▶ [Exercise details] Can you convert the records starting at the line containing "You are a GUI" and ending at the line containing "coord(278,363)" into a JSON list of strings, one string per line, with blank lines and the pictures left out?

▶ [Records shown]
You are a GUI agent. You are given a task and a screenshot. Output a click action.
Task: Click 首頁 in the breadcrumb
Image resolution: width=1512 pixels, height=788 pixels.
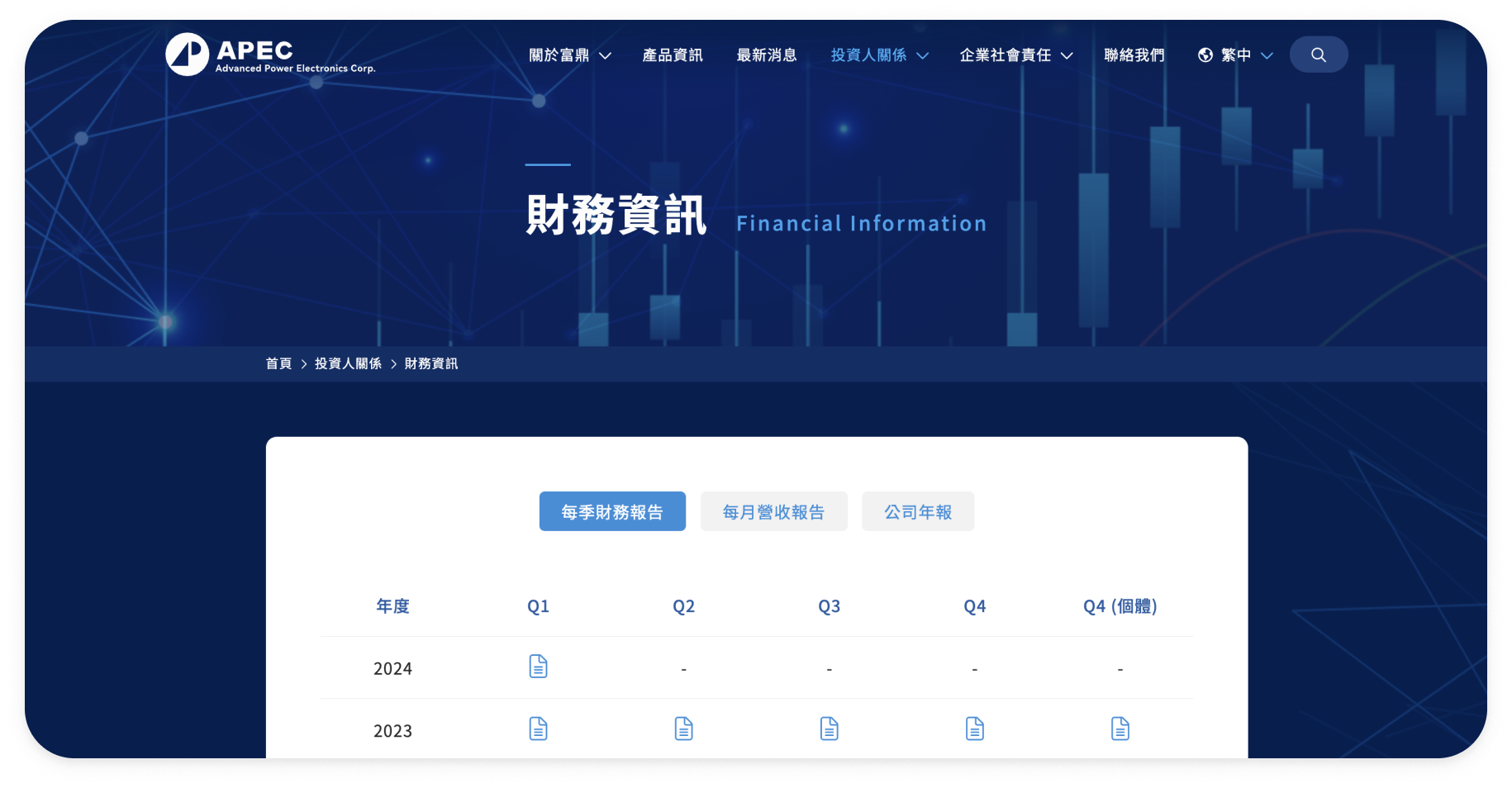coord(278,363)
---
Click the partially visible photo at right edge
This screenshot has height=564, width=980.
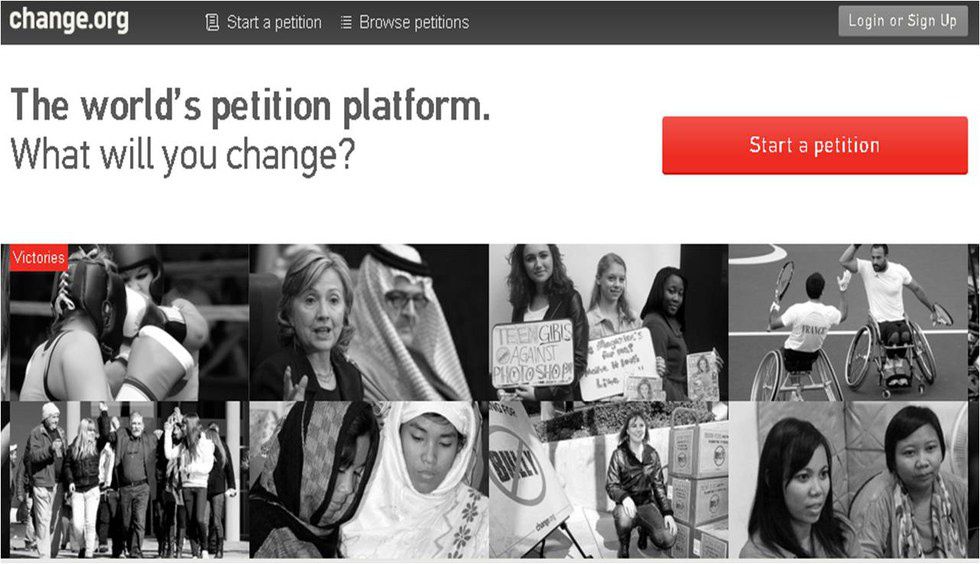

▶ [Completed task]
[
  "You are a GUI agent. You are given a task and a screenshot. Output a click action.",
  "Task: Click 首頁 in the breadcrumb",
  "Image resolution: width=1512 pixels, height=788 pixels.",
  "coord(278,363)"
]